Cross posted from Iraq Insider
The U.S.-Iraq security agreement, unofficially translated into English, still contains some ambiguous language on security commitments first unveiled in the November 2007 draft.
For instance, the agreement says that joint military operations are to be undertaken “for the purpose of deterring external and internal threats against the Republic of Iraq.” The problem is that the document says that military operations must respect “Iraqi sovereignty and national interests as defined by the Iraqi government.”
Does this mean the Iraqi government gets to dictate the missions for American forces according to Iraq’s national interests? And who exactly – Sunni, Shiite, Kurd – determines Iraq’s national interests? Henry Kissinger said the problem with Europe was that it lacked a single telephone number you could call to get Europe’s policy. The same can be said of Iraq.
As I noted back in January, this language might be interpreted as requiring U.S. support for the Iraqi government against both external and internal security threats without regard for whether or not the Iraqi government has made efforts to address the sources and causes of the threat, or whether or not the threat is pursuing a legitimate grievance against the Iraqi government.

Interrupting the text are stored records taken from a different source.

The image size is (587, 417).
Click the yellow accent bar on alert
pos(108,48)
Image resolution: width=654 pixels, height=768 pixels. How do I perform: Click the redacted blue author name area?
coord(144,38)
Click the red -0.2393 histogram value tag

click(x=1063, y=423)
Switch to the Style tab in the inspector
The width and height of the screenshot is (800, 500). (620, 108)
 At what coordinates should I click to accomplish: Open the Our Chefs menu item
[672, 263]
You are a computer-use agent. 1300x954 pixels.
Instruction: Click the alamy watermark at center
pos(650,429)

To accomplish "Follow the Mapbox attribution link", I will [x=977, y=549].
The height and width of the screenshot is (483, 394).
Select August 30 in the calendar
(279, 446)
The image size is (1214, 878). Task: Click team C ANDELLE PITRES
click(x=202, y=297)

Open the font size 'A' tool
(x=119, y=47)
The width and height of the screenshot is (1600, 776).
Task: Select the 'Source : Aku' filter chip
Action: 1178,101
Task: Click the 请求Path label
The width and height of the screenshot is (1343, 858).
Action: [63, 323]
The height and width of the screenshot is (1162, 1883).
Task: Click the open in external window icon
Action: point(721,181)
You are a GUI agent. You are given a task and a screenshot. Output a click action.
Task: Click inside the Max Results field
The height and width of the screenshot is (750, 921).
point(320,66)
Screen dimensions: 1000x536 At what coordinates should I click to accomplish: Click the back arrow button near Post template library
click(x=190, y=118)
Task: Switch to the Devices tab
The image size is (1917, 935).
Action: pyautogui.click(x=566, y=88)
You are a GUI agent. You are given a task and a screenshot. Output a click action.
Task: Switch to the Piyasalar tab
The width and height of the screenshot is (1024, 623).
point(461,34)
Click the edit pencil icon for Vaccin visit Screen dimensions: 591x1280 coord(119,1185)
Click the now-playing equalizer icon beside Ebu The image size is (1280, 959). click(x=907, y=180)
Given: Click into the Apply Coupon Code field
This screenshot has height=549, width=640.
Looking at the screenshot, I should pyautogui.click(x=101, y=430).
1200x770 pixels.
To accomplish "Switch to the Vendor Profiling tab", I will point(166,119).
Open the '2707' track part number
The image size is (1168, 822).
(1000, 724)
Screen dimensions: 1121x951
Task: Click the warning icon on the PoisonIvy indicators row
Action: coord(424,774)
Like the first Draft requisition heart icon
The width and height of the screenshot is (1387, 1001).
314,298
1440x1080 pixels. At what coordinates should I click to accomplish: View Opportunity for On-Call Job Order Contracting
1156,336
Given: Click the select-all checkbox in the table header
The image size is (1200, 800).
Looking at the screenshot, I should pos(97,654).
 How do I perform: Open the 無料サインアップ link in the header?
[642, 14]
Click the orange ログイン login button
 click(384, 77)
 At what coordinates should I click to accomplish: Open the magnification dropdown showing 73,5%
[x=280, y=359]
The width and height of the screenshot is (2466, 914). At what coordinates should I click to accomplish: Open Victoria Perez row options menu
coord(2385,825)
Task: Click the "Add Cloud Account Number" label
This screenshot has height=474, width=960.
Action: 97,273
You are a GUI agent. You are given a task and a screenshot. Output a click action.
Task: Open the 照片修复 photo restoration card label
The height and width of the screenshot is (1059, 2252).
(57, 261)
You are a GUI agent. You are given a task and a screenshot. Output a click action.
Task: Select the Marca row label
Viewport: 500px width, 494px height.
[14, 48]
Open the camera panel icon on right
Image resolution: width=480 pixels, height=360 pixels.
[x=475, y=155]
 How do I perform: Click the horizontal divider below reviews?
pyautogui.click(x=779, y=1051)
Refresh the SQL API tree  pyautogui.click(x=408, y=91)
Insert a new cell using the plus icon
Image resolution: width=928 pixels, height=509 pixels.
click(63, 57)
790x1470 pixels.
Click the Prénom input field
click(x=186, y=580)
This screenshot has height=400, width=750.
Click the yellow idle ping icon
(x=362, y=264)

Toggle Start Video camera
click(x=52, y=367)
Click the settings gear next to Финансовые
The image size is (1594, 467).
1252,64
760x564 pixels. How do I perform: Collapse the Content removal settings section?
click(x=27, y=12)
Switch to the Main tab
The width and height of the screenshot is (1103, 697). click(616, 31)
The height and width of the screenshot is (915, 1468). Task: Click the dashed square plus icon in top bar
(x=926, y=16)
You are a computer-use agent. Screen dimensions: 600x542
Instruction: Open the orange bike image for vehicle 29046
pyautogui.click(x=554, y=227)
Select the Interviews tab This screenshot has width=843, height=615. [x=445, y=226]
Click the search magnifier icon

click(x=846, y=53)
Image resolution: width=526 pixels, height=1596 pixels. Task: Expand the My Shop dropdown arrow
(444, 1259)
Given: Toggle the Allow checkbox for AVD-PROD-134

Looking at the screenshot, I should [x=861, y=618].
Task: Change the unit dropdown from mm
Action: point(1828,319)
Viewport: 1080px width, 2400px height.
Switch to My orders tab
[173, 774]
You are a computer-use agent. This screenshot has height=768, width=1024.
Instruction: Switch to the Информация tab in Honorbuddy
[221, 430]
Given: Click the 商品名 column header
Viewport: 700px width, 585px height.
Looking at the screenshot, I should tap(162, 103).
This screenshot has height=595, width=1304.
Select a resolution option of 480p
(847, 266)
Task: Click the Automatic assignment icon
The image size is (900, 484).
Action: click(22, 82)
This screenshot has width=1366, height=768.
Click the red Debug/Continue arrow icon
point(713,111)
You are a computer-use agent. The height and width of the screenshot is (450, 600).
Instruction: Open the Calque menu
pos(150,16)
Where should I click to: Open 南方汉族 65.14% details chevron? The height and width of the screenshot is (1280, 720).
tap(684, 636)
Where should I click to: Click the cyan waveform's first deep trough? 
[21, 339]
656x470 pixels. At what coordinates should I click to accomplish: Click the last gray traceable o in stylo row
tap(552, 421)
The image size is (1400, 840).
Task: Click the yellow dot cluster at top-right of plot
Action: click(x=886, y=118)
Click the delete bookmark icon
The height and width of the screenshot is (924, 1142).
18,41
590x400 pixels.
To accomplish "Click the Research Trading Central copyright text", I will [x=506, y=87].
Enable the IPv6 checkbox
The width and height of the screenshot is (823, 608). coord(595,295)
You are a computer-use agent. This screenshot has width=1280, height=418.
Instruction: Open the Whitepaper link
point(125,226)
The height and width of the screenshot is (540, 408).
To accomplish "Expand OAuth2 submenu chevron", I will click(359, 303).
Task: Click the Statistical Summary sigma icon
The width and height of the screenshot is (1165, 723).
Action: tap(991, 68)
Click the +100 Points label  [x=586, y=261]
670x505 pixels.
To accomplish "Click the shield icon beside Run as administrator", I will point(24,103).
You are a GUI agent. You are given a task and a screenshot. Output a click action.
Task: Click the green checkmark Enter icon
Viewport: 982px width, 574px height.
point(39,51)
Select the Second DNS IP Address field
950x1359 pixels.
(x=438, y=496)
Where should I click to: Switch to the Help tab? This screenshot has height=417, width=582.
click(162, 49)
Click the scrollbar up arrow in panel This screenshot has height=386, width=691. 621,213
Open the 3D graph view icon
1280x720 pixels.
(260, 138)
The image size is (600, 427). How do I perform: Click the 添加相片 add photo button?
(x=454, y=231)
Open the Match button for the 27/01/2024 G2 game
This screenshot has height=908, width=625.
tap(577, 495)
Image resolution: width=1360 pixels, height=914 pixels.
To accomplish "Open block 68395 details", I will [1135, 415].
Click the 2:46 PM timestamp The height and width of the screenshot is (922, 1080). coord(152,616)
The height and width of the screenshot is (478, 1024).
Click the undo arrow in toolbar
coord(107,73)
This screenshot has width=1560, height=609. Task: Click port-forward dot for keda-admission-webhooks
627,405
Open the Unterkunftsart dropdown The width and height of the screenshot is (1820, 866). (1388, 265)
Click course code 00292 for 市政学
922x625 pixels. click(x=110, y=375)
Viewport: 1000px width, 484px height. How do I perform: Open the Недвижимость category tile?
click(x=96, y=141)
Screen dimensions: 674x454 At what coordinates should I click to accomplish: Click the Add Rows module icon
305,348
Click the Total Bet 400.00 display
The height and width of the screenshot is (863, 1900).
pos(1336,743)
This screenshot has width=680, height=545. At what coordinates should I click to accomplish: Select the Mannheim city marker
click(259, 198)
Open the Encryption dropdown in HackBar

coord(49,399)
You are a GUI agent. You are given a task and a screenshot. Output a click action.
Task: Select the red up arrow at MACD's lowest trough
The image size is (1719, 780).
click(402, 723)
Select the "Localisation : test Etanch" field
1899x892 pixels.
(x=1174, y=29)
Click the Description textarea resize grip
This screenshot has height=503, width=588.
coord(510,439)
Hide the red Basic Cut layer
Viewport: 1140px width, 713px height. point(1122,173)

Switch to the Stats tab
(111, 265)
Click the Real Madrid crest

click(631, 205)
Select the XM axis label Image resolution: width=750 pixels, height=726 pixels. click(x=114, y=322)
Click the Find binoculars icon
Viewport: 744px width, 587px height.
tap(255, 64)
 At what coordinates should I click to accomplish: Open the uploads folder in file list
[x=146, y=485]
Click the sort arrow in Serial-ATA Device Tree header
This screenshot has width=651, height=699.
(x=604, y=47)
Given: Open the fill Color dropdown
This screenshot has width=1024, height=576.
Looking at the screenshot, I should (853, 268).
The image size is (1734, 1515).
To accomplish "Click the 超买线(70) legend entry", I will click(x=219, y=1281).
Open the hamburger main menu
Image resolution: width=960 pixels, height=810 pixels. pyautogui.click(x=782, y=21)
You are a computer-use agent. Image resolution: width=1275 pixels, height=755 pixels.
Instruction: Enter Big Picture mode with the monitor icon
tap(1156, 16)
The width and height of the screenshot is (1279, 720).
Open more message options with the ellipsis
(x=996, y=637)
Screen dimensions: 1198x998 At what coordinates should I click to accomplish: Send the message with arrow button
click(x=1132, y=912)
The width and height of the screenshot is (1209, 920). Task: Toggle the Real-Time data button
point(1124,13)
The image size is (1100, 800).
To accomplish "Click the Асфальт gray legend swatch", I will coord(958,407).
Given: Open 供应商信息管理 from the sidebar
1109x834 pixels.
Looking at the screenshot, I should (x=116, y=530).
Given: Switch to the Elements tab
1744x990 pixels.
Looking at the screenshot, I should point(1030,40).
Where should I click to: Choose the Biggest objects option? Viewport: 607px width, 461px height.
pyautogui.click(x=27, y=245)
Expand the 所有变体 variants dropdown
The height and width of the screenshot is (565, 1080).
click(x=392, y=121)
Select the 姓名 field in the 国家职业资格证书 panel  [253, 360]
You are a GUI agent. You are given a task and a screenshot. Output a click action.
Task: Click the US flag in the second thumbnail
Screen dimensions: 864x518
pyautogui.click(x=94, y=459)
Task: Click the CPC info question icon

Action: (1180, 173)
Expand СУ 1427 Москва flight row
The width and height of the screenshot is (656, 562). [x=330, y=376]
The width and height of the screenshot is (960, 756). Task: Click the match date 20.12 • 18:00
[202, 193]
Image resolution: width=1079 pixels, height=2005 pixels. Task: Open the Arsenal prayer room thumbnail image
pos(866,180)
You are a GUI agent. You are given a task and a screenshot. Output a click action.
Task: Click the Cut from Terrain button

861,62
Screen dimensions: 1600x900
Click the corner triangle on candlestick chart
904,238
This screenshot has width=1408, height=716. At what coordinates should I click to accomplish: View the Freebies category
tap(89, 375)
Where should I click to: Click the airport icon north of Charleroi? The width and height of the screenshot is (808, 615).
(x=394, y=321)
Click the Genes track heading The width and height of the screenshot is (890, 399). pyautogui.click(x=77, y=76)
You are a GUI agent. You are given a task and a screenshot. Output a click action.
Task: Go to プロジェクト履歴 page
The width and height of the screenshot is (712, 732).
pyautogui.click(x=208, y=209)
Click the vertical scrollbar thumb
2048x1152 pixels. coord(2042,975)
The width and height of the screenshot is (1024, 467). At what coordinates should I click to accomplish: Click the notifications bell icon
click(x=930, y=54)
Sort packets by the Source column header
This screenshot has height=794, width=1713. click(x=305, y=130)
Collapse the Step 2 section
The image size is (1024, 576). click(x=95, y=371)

Iraqi leaders might try to use U.S. armed forces against external threats to advance their own sectarian interests. U.S. forces might be drawn into an internal dispute over what exactly constitutes a proper security threat to Iraq. For example, Iraqi Kurds might argue that the United States is required to confront Turkey over its military actions against the Kurdistan Workers’ Party (PKK) in northern Iraq. Or, Iraqi Shiites might assert that the United States is required to confront Sunni Arab governments that are accused of arming and abetting Sunni insurgents entering Iraq.
If the elected Iraqi government were to be forced out by violence, this language might be interpreted to require the United States to intervene to restore the elected government or to oust a government – even a stable government – that came to power through undemocratic means.
This language also might grant the Iraqi government the right and responsibility to define who is attempting to impede, suspend, or violate Iraq’s constitution, and could therefore require the United States to act against activists in Iraq whose activities or political ideology might not necessarily conflict with U.S. interests. This could mean that the United States is compelled to curtail activities in Iraq that are core U.S. values, such as promoting human rights, improving government transparency, and building democratic institutions.